I don't think you need the MOT do you?

Jason


----------



## asprn (Feb 10, 2006)

grizzlyj said:


> I don't think you need the MOT do you?


Yep. It's evidence of roadworthiness. Other EU countries use more sensible methods of displaying stickers or tags on number plates which must be shown at all times. We are one of the few countries (sorry, Member States...) who have no requirement to display the certificate of roadworthiness (such as it is :roll: ).

Dougie.


----------



## sprokit (May 1, 2005)

grizzlyj said:


> Hi
> 
> I don't think you need the MOT do you?
> 
> Jason


Yes, you do.

Plus other documents mentioned:
V5 Registration document (log book).
Certificate of Insurance (plus Green card for those countries where it is required - see http://www.direct.gov.uk/en/Motoring/OwningAVehicle/Motorinsurance/DG_067624 )

Keith (Sprokit)

Beat me to it Dougie :wink:


----------



## peejay (May 10, 2005)

Interesting - I'd agree about the MOT certificate and always carry mine but its not often mentioned on travel websites as 'required documentation'.
Just looked on the AA and the Caravan Club websites and no mention of it as far as I can see.

Someone is now going to prove me wrong :roll: 

Pete


----------



## tonyt (May 25, 2005)

Oddly enough, in this part of Africa it's been a requirement for 30+years to display a third party insurance disc on the windscreen.


----------



## snuff (Sep 21, 2008)

yeah thought that would the case , last time I didn't take them but didn't know !
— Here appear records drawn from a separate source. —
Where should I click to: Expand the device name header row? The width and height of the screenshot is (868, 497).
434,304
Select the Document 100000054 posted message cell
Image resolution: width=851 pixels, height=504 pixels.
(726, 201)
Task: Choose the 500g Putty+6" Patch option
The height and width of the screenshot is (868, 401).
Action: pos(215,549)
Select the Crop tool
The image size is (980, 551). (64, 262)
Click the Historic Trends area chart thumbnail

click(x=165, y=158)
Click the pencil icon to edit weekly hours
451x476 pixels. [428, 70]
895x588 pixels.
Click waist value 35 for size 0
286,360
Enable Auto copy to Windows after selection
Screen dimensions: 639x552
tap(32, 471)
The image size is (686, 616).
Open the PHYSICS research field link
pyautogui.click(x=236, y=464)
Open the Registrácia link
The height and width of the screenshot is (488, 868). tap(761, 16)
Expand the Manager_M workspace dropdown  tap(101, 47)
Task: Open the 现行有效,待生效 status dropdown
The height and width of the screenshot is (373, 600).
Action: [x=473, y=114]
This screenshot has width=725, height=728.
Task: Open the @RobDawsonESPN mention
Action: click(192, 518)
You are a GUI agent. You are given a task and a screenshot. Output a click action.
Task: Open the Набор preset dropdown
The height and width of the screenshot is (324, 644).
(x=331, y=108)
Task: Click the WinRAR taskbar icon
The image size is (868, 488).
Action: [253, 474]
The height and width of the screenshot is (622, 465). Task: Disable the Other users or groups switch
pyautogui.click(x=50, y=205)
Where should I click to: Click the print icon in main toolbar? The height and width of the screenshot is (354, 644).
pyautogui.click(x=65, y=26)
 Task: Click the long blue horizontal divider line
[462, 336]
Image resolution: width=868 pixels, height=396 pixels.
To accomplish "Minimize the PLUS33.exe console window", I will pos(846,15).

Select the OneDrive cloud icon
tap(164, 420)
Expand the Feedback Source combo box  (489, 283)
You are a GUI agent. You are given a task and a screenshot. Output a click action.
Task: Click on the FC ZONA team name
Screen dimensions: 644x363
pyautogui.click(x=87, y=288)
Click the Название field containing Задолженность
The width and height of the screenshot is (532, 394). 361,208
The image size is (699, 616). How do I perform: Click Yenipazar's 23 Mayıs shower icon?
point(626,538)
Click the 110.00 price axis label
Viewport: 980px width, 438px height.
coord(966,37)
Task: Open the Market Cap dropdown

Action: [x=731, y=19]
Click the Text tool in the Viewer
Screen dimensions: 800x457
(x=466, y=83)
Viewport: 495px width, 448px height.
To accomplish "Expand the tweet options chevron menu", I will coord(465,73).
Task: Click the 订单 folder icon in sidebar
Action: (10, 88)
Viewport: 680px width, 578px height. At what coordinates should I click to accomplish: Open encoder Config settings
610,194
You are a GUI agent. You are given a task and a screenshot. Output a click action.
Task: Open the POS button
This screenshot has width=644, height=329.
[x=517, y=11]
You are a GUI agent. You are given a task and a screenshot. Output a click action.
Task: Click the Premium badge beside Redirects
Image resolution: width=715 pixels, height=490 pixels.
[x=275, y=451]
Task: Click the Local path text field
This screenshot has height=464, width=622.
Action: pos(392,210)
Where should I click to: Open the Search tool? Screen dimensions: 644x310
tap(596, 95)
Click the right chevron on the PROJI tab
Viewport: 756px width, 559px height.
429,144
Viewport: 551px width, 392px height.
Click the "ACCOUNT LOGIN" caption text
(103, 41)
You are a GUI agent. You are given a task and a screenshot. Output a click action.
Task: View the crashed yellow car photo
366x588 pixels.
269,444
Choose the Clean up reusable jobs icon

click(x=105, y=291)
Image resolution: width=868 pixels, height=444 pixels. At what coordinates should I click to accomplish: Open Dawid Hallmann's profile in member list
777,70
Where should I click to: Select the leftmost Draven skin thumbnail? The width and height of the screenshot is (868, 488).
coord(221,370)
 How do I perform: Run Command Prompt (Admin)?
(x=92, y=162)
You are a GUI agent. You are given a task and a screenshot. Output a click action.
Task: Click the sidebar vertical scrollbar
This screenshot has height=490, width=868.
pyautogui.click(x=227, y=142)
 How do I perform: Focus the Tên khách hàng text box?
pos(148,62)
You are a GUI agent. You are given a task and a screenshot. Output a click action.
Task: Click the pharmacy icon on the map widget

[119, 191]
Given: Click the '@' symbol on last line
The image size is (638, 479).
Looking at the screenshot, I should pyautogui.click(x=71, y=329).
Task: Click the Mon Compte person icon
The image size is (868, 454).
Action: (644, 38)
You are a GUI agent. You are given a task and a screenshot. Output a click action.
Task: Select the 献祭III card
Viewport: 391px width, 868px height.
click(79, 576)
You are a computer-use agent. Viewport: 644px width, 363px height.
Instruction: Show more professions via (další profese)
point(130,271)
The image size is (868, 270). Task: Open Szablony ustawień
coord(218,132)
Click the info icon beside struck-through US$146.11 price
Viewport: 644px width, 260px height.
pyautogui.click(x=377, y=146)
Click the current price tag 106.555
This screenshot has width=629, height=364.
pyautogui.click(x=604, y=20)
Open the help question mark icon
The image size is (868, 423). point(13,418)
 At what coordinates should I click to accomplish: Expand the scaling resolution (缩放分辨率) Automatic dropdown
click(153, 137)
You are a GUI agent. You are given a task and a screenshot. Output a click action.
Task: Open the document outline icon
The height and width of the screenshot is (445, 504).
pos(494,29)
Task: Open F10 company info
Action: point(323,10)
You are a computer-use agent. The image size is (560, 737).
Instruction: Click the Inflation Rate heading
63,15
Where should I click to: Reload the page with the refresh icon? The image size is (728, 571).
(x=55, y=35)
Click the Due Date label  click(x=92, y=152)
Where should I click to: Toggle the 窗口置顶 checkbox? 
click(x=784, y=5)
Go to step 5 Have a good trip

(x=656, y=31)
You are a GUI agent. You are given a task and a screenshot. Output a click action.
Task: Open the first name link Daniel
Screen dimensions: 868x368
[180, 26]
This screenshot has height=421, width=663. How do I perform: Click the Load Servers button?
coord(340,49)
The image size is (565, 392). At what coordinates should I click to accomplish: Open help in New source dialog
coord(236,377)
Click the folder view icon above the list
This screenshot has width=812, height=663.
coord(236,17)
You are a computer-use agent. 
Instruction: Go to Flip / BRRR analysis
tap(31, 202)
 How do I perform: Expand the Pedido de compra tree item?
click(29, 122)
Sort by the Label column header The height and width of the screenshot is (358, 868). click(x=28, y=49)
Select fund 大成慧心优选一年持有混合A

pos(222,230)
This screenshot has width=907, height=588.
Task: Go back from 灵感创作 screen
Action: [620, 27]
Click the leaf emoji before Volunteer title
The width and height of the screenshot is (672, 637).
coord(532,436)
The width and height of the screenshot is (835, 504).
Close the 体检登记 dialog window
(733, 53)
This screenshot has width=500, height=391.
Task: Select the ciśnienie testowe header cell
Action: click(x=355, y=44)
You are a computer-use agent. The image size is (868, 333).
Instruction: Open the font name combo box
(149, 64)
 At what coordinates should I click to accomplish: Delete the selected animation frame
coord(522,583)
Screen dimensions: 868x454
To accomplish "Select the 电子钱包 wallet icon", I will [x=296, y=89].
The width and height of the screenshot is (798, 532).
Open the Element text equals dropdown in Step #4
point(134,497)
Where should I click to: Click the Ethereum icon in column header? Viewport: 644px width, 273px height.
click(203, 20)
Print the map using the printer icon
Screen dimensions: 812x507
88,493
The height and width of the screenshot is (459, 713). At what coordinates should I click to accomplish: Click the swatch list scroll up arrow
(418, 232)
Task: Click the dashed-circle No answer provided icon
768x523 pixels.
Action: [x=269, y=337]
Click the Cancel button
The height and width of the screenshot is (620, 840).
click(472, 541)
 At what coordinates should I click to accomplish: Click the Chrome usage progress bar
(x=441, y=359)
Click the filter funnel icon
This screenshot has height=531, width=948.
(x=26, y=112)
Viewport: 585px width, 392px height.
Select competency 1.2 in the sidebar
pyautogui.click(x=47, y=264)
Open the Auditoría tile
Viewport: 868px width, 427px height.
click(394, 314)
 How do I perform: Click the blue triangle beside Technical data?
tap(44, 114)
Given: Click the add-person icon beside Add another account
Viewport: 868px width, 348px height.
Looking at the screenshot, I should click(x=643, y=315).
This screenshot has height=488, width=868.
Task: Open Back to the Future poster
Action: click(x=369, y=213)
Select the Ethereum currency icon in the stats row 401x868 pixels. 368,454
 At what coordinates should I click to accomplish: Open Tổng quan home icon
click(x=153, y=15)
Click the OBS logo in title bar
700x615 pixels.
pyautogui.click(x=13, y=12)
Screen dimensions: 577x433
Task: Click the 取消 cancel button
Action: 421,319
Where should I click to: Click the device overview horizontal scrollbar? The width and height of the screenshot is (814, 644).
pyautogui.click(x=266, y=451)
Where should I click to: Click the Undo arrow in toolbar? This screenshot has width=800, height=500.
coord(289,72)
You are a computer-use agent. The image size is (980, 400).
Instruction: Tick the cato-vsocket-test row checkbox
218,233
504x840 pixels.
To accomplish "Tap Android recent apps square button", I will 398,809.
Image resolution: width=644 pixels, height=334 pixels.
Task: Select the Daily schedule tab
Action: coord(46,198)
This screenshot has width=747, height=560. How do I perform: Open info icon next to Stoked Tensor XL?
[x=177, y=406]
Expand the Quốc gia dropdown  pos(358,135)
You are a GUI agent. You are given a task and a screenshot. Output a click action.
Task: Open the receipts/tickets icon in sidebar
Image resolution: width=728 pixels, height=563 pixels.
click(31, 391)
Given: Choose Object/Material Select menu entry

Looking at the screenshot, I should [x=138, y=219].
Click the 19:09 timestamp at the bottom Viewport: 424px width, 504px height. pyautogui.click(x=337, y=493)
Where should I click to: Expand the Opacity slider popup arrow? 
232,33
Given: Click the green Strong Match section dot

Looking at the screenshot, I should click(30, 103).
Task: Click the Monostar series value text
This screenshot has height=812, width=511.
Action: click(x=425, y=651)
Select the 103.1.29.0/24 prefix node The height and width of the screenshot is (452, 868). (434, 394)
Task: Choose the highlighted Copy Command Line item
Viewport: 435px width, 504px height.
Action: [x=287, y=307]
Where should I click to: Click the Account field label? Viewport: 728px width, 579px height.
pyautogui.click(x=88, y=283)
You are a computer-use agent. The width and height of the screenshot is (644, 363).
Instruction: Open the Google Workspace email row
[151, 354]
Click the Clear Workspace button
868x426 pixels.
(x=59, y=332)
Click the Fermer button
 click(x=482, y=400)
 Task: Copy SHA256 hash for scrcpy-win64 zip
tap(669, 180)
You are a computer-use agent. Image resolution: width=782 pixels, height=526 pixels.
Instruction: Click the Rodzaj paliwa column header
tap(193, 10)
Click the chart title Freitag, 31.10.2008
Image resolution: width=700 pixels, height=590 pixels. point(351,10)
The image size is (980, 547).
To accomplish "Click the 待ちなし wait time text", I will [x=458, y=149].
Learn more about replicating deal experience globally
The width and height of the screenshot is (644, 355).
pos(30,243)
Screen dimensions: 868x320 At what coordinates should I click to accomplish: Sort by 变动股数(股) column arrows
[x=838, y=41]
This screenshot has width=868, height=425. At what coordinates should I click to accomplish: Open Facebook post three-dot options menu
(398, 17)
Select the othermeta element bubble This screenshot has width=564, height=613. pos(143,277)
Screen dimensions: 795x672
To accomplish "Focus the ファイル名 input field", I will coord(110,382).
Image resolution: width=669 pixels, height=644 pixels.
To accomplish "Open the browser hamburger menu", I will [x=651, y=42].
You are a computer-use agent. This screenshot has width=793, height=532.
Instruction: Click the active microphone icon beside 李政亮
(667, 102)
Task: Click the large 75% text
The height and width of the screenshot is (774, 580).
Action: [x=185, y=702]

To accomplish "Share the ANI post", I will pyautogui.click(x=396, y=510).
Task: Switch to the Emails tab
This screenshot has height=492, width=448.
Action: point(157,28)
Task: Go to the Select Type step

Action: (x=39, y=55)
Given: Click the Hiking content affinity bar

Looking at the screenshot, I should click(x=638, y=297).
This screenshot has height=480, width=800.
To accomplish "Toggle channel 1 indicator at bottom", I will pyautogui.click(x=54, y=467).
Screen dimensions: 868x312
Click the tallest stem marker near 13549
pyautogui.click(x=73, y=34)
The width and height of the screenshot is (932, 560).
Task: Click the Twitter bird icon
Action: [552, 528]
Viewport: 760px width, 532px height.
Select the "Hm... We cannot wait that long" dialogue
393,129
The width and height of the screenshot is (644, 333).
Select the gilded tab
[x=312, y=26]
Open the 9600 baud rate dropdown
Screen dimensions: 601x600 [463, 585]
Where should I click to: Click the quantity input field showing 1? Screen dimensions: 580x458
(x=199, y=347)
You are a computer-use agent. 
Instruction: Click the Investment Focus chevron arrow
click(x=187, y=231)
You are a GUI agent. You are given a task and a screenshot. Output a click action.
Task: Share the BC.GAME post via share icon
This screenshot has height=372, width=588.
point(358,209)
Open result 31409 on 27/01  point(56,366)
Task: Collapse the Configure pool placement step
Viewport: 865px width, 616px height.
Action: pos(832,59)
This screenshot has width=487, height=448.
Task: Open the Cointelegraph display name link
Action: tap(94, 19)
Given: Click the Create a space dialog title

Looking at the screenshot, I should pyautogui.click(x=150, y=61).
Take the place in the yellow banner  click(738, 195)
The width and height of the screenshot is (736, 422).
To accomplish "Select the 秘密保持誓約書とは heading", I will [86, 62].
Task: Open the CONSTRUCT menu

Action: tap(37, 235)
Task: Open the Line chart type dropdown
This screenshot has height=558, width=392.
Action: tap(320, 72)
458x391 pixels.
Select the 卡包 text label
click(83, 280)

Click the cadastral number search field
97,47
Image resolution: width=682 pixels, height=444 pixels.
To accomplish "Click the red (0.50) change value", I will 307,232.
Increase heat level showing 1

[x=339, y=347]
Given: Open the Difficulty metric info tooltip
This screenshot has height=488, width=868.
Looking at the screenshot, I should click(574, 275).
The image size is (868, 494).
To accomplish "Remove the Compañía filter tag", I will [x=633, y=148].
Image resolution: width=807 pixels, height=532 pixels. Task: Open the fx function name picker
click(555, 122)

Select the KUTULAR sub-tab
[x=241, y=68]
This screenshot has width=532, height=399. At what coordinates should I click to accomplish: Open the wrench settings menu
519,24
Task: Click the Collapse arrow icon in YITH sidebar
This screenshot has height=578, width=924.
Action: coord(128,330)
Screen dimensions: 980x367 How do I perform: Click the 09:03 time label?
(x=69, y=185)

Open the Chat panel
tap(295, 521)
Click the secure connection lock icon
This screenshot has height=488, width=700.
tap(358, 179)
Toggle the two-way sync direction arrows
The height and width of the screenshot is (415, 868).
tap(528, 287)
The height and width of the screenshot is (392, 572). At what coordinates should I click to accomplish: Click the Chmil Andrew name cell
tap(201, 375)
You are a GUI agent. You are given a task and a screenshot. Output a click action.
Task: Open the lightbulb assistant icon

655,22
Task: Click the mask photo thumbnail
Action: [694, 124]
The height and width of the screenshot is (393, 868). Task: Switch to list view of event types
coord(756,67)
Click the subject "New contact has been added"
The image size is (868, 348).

just worry about if the van got stolen document would inside


----------



## Losos (Oct 28, 2009)

Snuff - as you've seen from above replies you need the original of every document. I can confirm that in eastern Europe *the Police will taxi you straight down the local nick if you ain't got them *:roll:

You need copies too and if you are parked up and leaving the vehicle in what you consider a dodgy area take the originals with you. Makes staying on camp sites so much more attractive I think.


----------



## thieawin (Jun 7, 2006)

You do not need to take the MOT certificate. 

That is why it is not listed

I take the originals, in the safe, hard copies and digital copies on a dongle or memory card and on my laptop. They are also stored on my phone as photos


----------



## AndrewandShirley (Oct 13, 2007)

We too scan them in to the PC, copy them on to a memory card and leave a printed copy hidden in the van.

But we also leave a paper copy and PC back up version with Andrews Mum and Dad just in case.

Sad or wot???


----------



## peejay (May 10, 2005)

Ahh, so we have a conflict of opinion about the MOT Certificate.

It doesn't bother me as I'll carry it anyway but who is correct?

Theres only one way to find out....










:lol:

Pete


----------



## cronkle (May 1, 2005)

The AA view of things is here;

http://www.theaa.com/motoring_advice/touring_tips/compulsory_equipment.pdf

As I understand it it is not so much the V5 that is needed but more proof of your right to drive the vehicle in question. Therefore if you have a company or hire vehicle you need a letter of authority to drive it. Obviously if the vehicle belongs to you then the V5 does that.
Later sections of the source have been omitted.